Activity: Transcribe all the records with complete accuracy.

Stored data:

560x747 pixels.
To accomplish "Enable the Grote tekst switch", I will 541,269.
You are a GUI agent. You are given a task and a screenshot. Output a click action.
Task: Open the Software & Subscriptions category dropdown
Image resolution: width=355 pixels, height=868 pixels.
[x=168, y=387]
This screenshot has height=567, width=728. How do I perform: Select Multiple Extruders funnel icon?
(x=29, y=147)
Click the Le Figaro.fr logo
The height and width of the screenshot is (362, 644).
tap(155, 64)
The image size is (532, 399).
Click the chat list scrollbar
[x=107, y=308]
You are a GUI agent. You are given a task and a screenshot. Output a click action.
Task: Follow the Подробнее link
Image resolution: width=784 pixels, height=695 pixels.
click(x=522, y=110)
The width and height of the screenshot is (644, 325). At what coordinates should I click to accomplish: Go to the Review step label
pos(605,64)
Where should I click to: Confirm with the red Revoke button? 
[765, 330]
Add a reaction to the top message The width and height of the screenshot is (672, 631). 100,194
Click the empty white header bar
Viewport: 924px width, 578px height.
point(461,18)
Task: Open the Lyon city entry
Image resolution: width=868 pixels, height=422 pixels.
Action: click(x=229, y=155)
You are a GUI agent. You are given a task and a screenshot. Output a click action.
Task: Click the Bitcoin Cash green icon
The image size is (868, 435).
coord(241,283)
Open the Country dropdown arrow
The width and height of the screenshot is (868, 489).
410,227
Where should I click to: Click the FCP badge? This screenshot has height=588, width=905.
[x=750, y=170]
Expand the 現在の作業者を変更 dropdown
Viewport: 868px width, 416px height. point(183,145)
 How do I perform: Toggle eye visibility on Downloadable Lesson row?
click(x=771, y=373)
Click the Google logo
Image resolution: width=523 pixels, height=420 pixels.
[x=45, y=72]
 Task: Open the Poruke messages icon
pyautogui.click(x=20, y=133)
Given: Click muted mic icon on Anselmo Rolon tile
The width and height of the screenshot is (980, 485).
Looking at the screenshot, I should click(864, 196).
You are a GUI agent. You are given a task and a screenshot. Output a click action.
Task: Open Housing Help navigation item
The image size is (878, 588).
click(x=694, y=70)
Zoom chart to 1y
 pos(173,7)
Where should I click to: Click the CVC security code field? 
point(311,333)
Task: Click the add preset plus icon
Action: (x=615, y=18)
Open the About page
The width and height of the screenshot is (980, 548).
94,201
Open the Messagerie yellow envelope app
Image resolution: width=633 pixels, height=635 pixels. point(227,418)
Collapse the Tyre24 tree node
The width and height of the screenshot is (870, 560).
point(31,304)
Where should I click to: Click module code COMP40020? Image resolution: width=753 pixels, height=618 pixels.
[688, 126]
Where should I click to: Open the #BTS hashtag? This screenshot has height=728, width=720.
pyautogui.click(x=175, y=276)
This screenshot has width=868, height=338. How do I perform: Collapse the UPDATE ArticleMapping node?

Output of the exercise:
560x747 pixels.
To accomplish "Enable the Grote tekst switch", I will 541,269.
You are a GUI agent. You are given a task and a screenshot. Output a click action.
Task: Open the Software & Subscriptions category dropdown
Image resolution: width=355 pixels, height=868 pixels.
[x=168, y=387]
This screenshot has height=567, width=728. How do I perform: Select Multiple Extruders funnel icon?
(x=29, y=147)
Click the Le Figaro.fr logo
The height and width of the screenshot is (362, 644).
tap(155, 64)
The image size is (532, 399).
Click the chat list scrollbar
[x=107, y=308]
You are a GUI agent. You are given a task and a screenshot. Output a click action.
Task: Follow the Подробнее link
Image resolution: width=784 pixels, height=695 pixels.
click(x=522, y=110)
The width and height of the screenshot is (644, 325). At what coordinates should I click to accomplish: Go to the Review step label
pos(605,64)
Where should I click to: Confirm with the red Revoke button? 
[765, 330]
Add a reaction to the top message The width and height of the screenshot is (672, 631). 100,194
Click the empty white header bar
Viewport: 924px width, 578px height.
point(461,18)
Task: Open the Lyon city entry
Image resolution: width=868 pixels, height=422 pixels.
Action: click(x=229, y=155)
You are a GUI agent. You are given a task and a screenshot. Output a click action.
Task: Click the Bitcoin Cash green icon
The image size is (868, 435).
coord(241,283)
Open the Country dropdown arrow
The width and height of the screenshot is (868, 489).
410,227
Where should I click to: Click the FCP badge? This screenshot has height=588, width=905.
[x=750, y=170]
Expand the 現在の作業者を変更 dropdown
Viewport: 868px width, 416px height. point(183,145)
 How do I perform: Toggle eye visibility on Downloadable Lesson row?
click(x=771, y=373)
Click the Google logo
Image resolution: width=523 pixels, height=420 pixels.
[x=45, y=72]
 Task: Open the Poruke messages icon
pyautogui.click(x=20, y=133)
Given: Click muted mic icon on Anselmo Rolon tile
The width and height of the screenshot is (980, 485).
Looking at the screenshot, I should click(864, 196).
You are a GUI agent. You are given a task and a screenshot. Output a click action.
Task: Open Housing Help navigation item
The image size is (878, 588).
click(x=694, y=70)
Zoom chart to 1y
 pos(173,7)
Where should I click to: Click the CVC security code field? 
point(311,333)
Task: Click the add preset plus icon
Action: (x=615, y=18)
Open the About page
The width and height of the screenshot is (980, 548).
94,201
Open the Messagerie yellow envelope app
Image resolution: width=633 pixels, height=635 pixels. point(227,418)
Collapse the Tyre24 tree node
The width and height of the screenshot is (870, 560).
point(31,304)
Where should I click to: Click module code COMP40020? Image resolution: width=753 pixels, height=618 pixels.
[688, 126]
Where should I click to: Open the #BTS hashtag? This screenshot has height=728, width=720.
pyautogui.click(x=175, y=276)
This screenshot has width=868, height=338. How do I perform: Collapse the UPDATE ArticleMapping node?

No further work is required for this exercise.